Consider. The sinewy, pitch-noir ode to Brooklyn's True Grit featuring perhaps the greatest example of Lil' Wayne's crazy-old-bluesman-in-a-19-year-old's-body rap-singing committed to tape of American Gangster versus the bloated, warbling banality of an ode to power centers of Midtown Manhattan and the lost life of three-martini lunches featuring Alica Keys at perhaps her most stultifying of The Blueprint 3.
And yet. For all the seemingly absent authenticity of these two perma-hated records; it becomes clear upon further investigation that they are, in the most literal sense of it, the most authentic records. Kingdom Come's "Minority Report," "Beach Chair," "Young Forever," as hated as these songs are amongst the rockcritical establishment and the subset of Shawn Corey's fan base that reads them, these are the songs about what it is actually like to be Jay-Z. More specifically, these are the songs evidencing a bleeding consternation over these very issues—how does one continue to rap when one reaches this level of success rapping about what it is like to be young and desperate?

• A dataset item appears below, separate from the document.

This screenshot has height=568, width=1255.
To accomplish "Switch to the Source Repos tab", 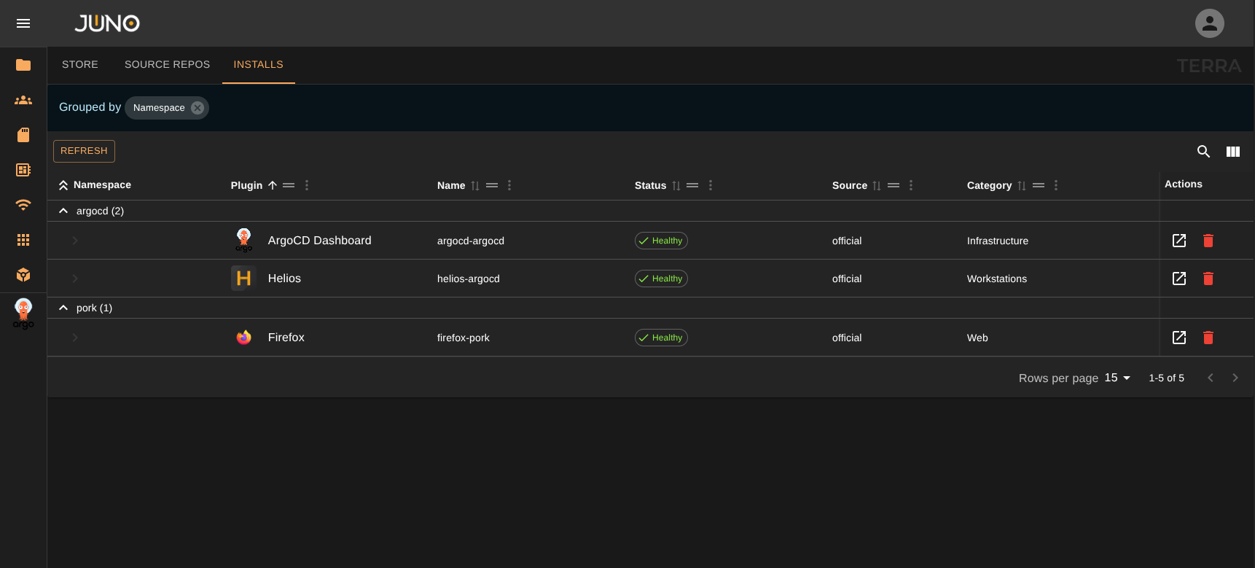I will point(167,65).
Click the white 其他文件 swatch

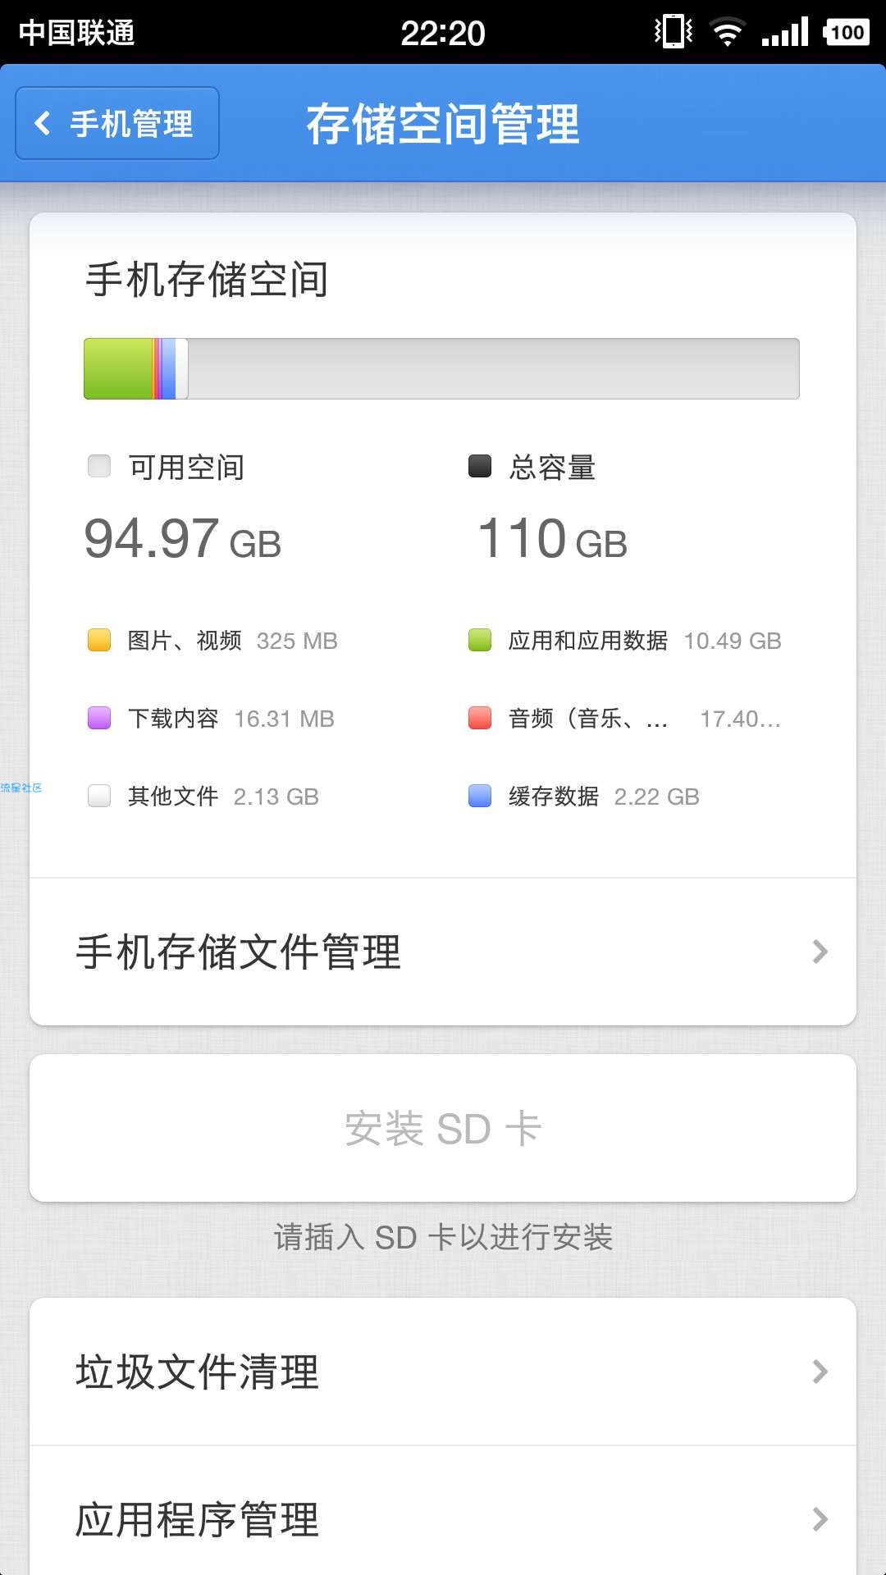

American Gangster, on the other hand, is all nostalgia at best and cynicism at worst. And he says this, explicitly in the text. The second verse of "Ignorant Shit" is really the key to the record. He tells you that everything he is currently telling you is a lie. It is a show. It is a put-on. He is the self-created, artificial man. He is the self-made man, at odds with the fiction of the American Dream yet a perfect representation of its actuality. He is telling us explicitly that he is playing us.
And we eat it up. As we are told. In fact, even our hate at the more "mainstream," chart-pop oriented albums is part of the plan. For if not, what would we have to praise him for when he sleepwalks out an American Gangster?

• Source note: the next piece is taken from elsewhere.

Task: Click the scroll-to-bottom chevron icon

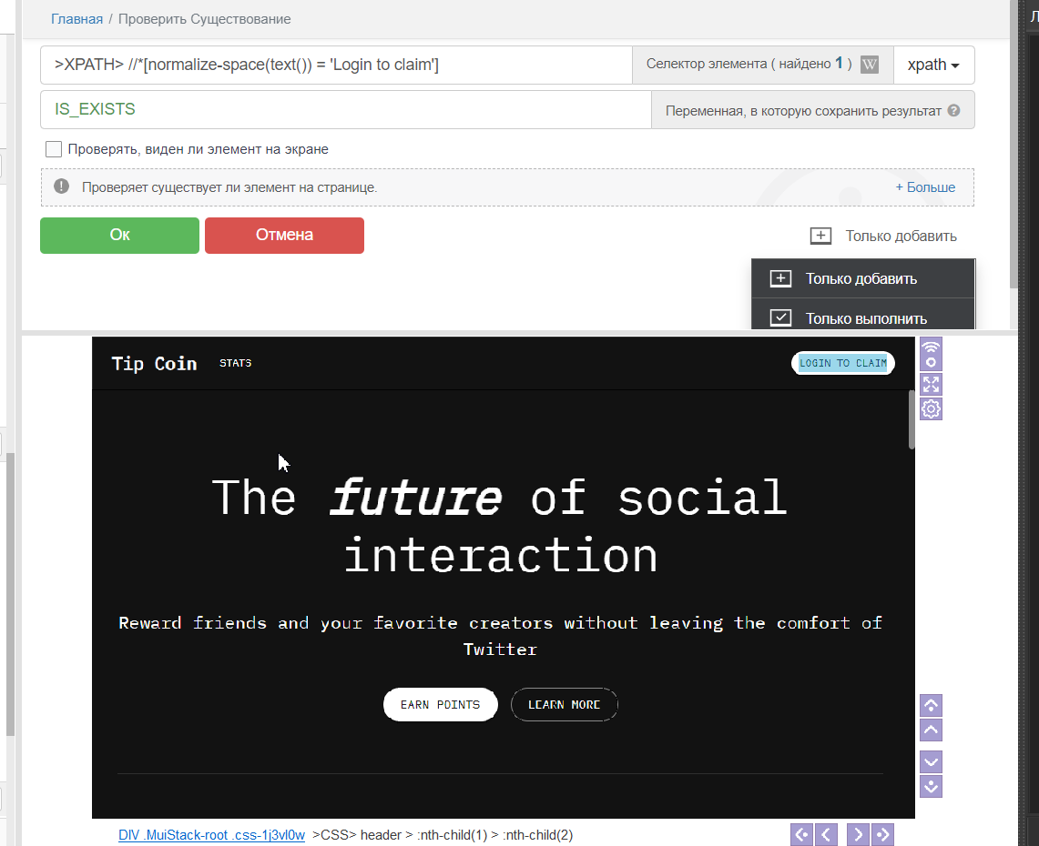Action: (x=931, y=786)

To drive the point home, after the one-two meta punch of "Ignorant Shit" and "Bad Guy," he has a song that features Nas, a man who buys the rockcritical position so much that he actually named one album Hip-Hop is Dead and the next The N Word both without a hint of self-knowing irony, dropping maybe the worst verse he ever has in his long and twisted career. Jay is blatantly smirking at us, here.
And by God, when "Blue Magic" finally follows the worst ever tacked-on end to a "concept album" since the heyday of Rush; I nod my head and get goosebumps at the greatest Ronald Reagan takedown ever committed to tape. Because Jay-Z is playing me. And I am eating it right up.
Which is all a long way of saying that Denton is the Jay-Z of blogging. Hi, Nick!
Matt Ealer will probably never be asked to write anything for Gawker ever again.